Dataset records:
┏━━

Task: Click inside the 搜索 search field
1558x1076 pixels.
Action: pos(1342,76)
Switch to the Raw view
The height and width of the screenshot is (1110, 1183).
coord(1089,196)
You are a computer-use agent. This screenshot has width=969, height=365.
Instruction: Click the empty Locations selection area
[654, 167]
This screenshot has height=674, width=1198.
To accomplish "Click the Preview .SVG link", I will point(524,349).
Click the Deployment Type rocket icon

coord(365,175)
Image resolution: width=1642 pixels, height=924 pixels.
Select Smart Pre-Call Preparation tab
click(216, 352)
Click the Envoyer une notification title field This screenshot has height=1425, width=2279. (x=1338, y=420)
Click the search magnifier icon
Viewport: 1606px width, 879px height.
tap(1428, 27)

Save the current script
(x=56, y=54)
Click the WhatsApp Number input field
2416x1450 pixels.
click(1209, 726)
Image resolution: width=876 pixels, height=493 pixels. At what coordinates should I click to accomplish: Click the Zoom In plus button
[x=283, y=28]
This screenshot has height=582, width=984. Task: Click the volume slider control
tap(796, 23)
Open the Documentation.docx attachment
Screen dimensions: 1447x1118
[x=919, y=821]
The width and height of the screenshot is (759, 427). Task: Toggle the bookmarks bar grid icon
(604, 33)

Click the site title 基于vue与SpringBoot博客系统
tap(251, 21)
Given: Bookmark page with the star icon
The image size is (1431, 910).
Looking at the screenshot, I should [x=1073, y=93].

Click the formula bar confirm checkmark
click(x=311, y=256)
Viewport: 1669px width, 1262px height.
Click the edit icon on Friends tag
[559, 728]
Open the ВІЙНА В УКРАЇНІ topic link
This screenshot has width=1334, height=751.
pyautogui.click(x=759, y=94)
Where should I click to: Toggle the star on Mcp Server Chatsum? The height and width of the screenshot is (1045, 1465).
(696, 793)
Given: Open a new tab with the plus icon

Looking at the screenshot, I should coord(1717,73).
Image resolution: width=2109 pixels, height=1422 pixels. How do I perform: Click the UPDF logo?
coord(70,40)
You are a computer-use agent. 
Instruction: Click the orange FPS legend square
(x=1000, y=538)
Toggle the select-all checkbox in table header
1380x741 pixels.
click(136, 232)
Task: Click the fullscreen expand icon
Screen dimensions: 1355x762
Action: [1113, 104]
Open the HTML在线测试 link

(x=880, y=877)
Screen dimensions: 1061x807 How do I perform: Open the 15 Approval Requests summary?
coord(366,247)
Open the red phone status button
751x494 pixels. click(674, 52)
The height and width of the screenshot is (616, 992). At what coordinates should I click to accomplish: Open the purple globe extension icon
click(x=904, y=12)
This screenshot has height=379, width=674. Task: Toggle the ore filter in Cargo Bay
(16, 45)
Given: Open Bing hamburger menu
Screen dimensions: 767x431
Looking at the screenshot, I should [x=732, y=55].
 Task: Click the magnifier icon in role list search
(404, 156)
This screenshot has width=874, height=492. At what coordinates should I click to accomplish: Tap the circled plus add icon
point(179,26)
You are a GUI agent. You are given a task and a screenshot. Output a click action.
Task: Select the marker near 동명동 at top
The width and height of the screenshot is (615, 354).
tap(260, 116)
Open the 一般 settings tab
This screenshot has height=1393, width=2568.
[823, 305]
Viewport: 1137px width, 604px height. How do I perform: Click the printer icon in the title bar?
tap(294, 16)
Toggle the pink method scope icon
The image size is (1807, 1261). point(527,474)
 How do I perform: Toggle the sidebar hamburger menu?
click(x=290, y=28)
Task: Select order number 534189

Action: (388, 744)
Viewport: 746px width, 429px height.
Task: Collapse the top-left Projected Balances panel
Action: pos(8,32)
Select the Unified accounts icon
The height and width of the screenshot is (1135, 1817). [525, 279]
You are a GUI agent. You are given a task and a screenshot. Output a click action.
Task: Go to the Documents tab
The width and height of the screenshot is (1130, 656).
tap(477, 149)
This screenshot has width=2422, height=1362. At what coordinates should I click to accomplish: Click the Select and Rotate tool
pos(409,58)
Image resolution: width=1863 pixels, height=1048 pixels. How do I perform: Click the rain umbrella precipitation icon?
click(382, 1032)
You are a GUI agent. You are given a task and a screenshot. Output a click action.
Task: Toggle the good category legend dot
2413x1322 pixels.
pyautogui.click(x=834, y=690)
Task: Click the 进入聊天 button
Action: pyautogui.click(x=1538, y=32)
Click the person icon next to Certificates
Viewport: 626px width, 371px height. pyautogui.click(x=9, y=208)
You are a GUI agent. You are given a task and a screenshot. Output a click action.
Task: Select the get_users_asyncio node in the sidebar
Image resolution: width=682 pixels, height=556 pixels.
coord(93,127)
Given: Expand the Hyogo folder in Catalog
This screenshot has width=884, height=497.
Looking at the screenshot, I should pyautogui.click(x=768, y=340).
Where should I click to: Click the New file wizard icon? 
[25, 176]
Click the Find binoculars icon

┗━━

## Exercise
Give the records again, complete and exact.

## Exercise output
Task: Click inside the 搜索 search field
1558x1076 pixels.
Action: pos(1342,76)
Switch to the Raw view
The height and width of the screenshot is (1110, 1183).
coord(1089,196)
You are a computer-use agent. This screenshot has width=969, height=365.
Instruction: Click the empty Locations selection area
[654, 167]
This screenshot has height=674, width=1198.
To accomplish "Click the Preview .SVG link", I will point(524,349).
Click the Deployment Type rocket icon

coord(365,175)
Image resolution: width=1642 pixels, height=924 pixels.
Select Smart Pre-Call Preparation tab
click(216, 352)
Click the Envoyer une notification title field This screenshot has height=1425, width=2279. (x=1338, y=420)
Click the search magnifier icon
Viewport: 1606px width, 879px height.
tap(1428, 27)

Save the current script
(x=56, y=54)
Click the WhatsApp Number input field
2416x1450 pixels.
click(1209, 726)
Image resolution: width=876 pixels, height=493 pixels. At what coordinates should I click to accomplish: Click the Zoom In plus button
[x=283, y=28]
This screenshot has height=582, width=984. Task: Click the volume slider control
tap(796, 23)
Open the Documentation.docx attachment
Screen dimensions: 1447x1118
[x=919, y=821]
The width and height of the screenshot is (759, 427). Task: Toggle the bookmarks bar grid icon
(604, 33)

Click the site title 基于vue与SpringBoot博客系统
tap(251, 21)
Given: Bookmark page with the star icon
The image size is (1431, 910).
Looking at the screenshot, I should [x=1073, y=93].

Click the formula bar confirm checkmark
click(x=311, y=256)
Viewport: 1669px width, 1262px height.
Click the edit icon on Friends tag
[559, 728]
Open the ВІЙНА В УКРАЇНІ topic link
This screenshot has width=1334, height=751.
pyautogui.click(x=759, y=94)
Where should I click to: Toggle the star on Mcp Server Chatsum? The height and width of the screenshot is (1045, 1465).
(696, 793)
Given: Open a new tab with the plus icon

Looking at the screenshot, I should coord(1717,73).
Image resolution: width=2109 pixels, height=1422 pixels. How do I perform: Click the UPDF logo?
coord(70,40)
You are a computer-use agent. 
Instruction: Click the orange FPS legend square
(x=1000, y=538)
Toggle the select-all checkbox in table header
1380x741 pixels.
click(136, 232)
Task: Click the fullscreen expand icon
Screen dimensions: 1355x762
Action: [1113, 104]
Open the HTML在线测试 link

(x=880, y=877)
Screen dimensions: 1061x807 How do I perform: Open the 15 Approval Requests summary?
coord(366,247)
Open the red phone status button
751x494 pixels. click(674, 52)
The height and width of the screenshot is (616, 992). At what coordinates should I click to accomplish: Open the purple globe extension icon
click(x=904, y=12)
This screenshot has height=379, width=674. Task: Toggle the ore filter in Cargo Bay
(16, 45)
Given: Open Bing hamburger menu
Screen dimensions: 767x431
Looking at the screenshot, I should [x=732, y=55].
 Task: Click the magnifier icon in role list search
(404, 156)
This screenshot has width=874, height=492. At what coordinates should I click to accomplish: Tap the circled plus add icon
point(179,26)
You are a GUI agent. You are given a task and a screenshot. Output a click action.
Task: Select the marker near 동명동 at top
The width and height of the screenshot is (615, 354).
tap(260, 116)
Open the 一般 settings tab
This screenshot has height=1393, width=2568.
[823, 305]
Viewport: 1137px width, 604px height. How do I perform: Click the printer icon in the title bar?
tap(294, 16)
Toggle the pink method scope icon
The image size is (1807, 1261). point(527,474)
 How do I perform: Toggle the sidebar hamburger menu?
click(x=290, y=28)
Task: Select order number 534189

Action: (388, 744)
Viewport: 746px width, 429px height.
Task: Collapse the top-left Projected Balances panel
Action: pos(8,32)
Select the Unified accounts icon
The height and width of the screenshot is (1135, 1817). [525, 279]
You are a GUI agent. You are given a task and a screenshot. Output a click action.
Task: Go to the Documents tab
The width and height of the screenshot is (1130, 656).
tap(477, 149)
This screenshot has width=2422, height=1362. At what coordinates should I click to accomplish: Click the Select and Rotate tool
pos(409,58)
Image resolution: width=1863 pixels, height=1048 pixels. How do I perform: Click the rain umbrella precipitation icon?
click(382, 1032)
You are a GUI agent. You are given a task and a screenshot. Output a click action.
Task: Toggle the good category legend dot
2413x1322 pixels.
pyautogui.click(x=834, y=690)
Task: Click the 进入聊天 button
Action: pyautogui.click(x=1538, y=32)
Click the person icon next to Certificates
Viewport: 626px width, 371px height. pyautogui.click(x=9, y=208)
You are a GUI agent. You are given a task and a screenshot. Output a click action.
Task: Select the get_users_asyncio node in the sidebar
Image resolution: width=682 pixels, height=556 pixels.
coord(93,127)
Given: Expand the Hyogo folder in Catalog
This screenshot has width=884, height=497.
Looking at the screenshot, I should pyautogui.click(x=768, y=340).
Where should I click to: Click the New file wizard icon? 
[25, 176]
Click the Find binoculars icon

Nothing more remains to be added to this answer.